Welcome to Kiwi Log - the musings of a displaced Kiwi experiencing the many delights of London, can't wait for the 'black snot'! I make no apologies to anyone that doesn't get the 'in jokes' - you should have gotten to know me better when you had the chance.

Tuesday, July 19, 2005

Asset or vice?

It is interesting when you find yourself compelled to ruminate over your own strengths and weaknesses. Having worked under some average project managers in the past - I had the rather disconcerting experience of asking myself today, 'am I that guy?'. Hence the following 'internal conversation and self diagnosis (if you think I am letting a 'head type professional' near this 'subject' - think again).
I think I have good attention to detail - outcome - fixation over every little detail (my responsibility or otherwise).

My perception and ability to visualise the potential impacts of decisions isn't bad - hence immediately questioning any proposal put forward. Then fixating on all possible ramafications.

I like to organise and be organised - outcome - planning what needs to be done and realising I was running out of time to actually do what has just been organised. Time to re-jig the original plan....

I like to assume responsibility (invited or not!) - outcome - an unconcious martyr mentality. When undertaking a critical self assessment - martyr and primma donna become disconcertingly blurred.

Confidence has never fooled me. Many people perceived me to be 'out there', confident, even arrogant [ouch, but fair - Ed]. If you know me well enough to be reading this, you know that my biggest fear is that others will detect what I already know about me (the doubts, the fears, the entirely normal stuff) - but I manage to hide those things adequately, more often than not.
The proceeding ramble is the result of a rather full on couple of days at work.

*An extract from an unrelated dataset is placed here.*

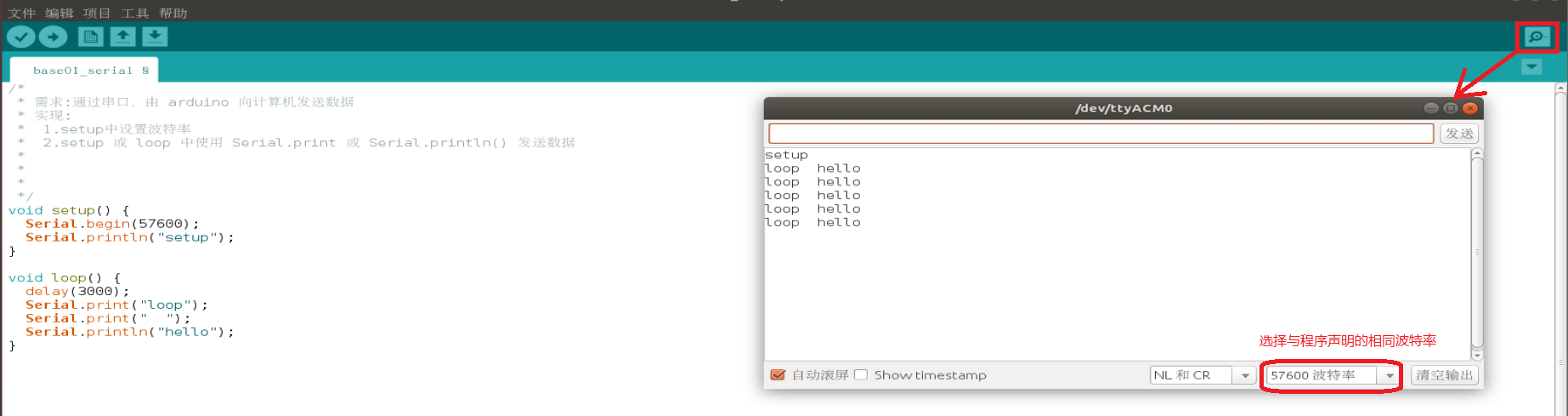Click the 清空输出 clear output button
The image size is (1568, 416).
coord(1444,375)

Don't think for a moment that I am not enjoying it - it is a fantastic opportunity, the people are great and I am sure all will work out well.

But I figure if you lot are going to venture this little spec of the world wide inter web - then occassionally I should feed up some un(self)edited stream of conciousness bollocks, read it the next day, and wonder what the hell I was thinking. Because chances are, tomorrow will bring a completely different state of mind.

Whether I tell you about it or not - who knows?